▶
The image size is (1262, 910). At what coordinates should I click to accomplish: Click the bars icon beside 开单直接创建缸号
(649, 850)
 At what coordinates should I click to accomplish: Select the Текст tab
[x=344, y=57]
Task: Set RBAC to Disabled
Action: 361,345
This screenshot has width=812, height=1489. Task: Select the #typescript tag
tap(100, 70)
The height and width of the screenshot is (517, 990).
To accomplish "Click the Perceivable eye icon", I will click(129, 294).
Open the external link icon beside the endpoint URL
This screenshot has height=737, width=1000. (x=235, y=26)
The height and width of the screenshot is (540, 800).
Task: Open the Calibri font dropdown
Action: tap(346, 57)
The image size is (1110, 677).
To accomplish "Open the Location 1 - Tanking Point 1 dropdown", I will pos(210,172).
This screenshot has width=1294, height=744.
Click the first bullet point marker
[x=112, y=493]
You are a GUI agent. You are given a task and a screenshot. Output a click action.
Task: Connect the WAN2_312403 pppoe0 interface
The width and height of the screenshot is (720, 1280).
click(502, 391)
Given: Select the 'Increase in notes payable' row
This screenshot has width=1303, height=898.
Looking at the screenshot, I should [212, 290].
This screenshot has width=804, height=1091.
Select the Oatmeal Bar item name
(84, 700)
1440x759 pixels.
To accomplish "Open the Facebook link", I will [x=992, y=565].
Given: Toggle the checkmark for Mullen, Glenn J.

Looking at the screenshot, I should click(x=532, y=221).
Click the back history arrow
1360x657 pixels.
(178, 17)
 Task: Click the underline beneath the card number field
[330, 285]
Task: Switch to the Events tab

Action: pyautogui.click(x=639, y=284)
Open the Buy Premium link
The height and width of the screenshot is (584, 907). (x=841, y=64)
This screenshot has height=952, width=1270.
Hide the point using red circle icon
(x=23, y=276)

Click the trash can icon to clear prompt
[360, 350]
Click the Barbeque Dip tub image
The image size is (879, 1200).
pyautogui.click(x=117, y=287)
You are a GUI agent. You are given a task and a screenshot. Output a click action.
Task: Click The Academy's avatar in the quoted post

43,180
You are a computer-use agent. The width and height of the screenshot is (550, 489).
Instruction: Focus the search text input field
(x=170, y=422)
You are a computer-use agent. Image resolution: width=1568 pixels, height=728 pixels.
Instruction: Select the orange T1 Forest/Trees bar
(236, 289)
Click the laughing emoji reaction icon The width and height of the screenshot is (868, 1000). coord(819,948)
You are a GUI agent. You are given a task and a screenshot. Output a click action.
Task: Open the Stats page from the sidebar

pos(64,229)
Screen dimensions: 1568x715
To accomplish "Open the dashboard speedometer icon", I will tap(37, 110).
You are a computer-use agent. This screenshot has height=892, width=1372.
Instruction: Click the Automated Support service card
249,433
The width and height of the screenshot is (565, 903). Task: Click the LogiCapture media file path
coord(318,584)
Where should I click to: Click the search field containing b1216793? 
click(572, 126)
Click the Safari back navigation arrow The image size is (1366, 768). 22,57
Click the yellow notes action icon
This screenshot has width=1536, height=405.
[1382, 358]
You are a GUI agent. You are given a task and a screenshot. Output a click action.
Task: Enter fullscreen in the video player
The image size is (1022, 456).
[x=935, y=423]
◀
◆ **What the exercise asks**: Write out every one of the rows above again, word for word and line for line.

◆ **Task output**:
The image size is (1262, 910). At what coordinates should I click to accomplish: Click the bars icon beside 开单直接创建缸号
(649, 850)
 At what coordinates should I click to accomplish: Select the Текст tab
[x=344, y=57]
Task: Set RBAC to Disabled
Action: 361,345
This screenshot has width=812, height=1489. Task: Select the #typescript tag
tap(100, 70)
The height and width of the screenshot is (517, 990).
To accomplish "Click the Perceivable eye icon", I will click(129, 294).
Open the external link icon beside the endpoint URL
This screenshot has height=737, width=1000. (x=235, y=26)
The height and width of the screenshot is (540, 800).
Task: Open the Calibri font dropdown
Action: tap(346, 57)
The image size is (1110, 677).
To accomplish "Open the Location 1 - Tanking Point 1 dropdown", I will pos(210,172).
This screenshot has width=1294, height=744.
Click the first bullet point marker
[x=112, y=493]
You are a GUI agent. You are given a task and a screenshot. Output a click action.
Task: Connect the WAN2_312403 pppoe0 interface
The width and height of the screenshot is (720, 1280).
click(502, 391)
Given: Select the 'Increase in notes payable' row
This screenshot has width=1303, height=898.
Looking at the screenshot, I should [212, 290].
This screenshot has width=804, height=1091.
Select the Oatmeal Bar item name
(84, 700)
1440x759 pixels.
To accomplish "Open the Facebook link", I will [x=992, y=565].
Given: Toggle the checkmark for Mullen, Glenn J.

Looking at the screenshot, I should click(x=532, y=221).
Click the back history arrow
1360x657 pixels.
(178, 17)
 Task: Click the underline beneath the card number field
[330, 285]
Task: Switch to the Events tab

Action: pyautogui.click(x=639, y=284)
Open the Buy Premium link
The height and width of the screenshot is (584, 907). (x=841, y=64)
This screenshot has height=952, width=1270.
Hide the point using red circle icon
(x=23, y=276)

Click the trash can icon to clear prompt
[360, 350]
Click the Barbeque Dip tub image
The image size is (879, 1200).
pyautogui.click(x=117, y=287)
You are a GUI agent. You are given a task and a screenshot. Output a click action.
Task: Click The Academy's avatar in the quoted post

43,180
You are a computer-use agent. The width and height of the screenshot is (550, 489).
Instruction: Focus the search text input field
(x=170, y=422)
You are a computer-use agent. Image resolution: width=1568 pixels, height=728 pixels.
Instruction: Select the orange T1 Forest/Trees bar
(236, 289)
Click the laughing emoji reaction icon The width and height of the screenshot is (868, 1000). coord(819,948)
You are a GUI agent. You are given a task and a screenshot. Output a click action.
Task: Open the Stats page from the sidebar

pos(64,229)
Screen dimensions: 1568x715
To accomplish "Open the dashboard speedometer icon", I will tap(37, 110).
You are a computer-use agent. This screenshot has height=892, width=1372.
Instruction: Click the Automated Support service card
249,433
The width and height of the screenshot is (565, 903). Task: Click the LogiCapture media file path
coord(318,584)
Where should I click to: Click the search field containing b1216793? 
click(572, 126)
Click the Safari back navigation arrow The image size is (1366, 768). 22,57
Click the yellow notes action icon
This screenshot has width=1536, height=405.
[1382, 358]
You are a GUI agent. You are given a task and a screenshot. Output a click action.
Task: Enter fullscreen in the video player
The image size is (1022, 456).
[x=935, y=423]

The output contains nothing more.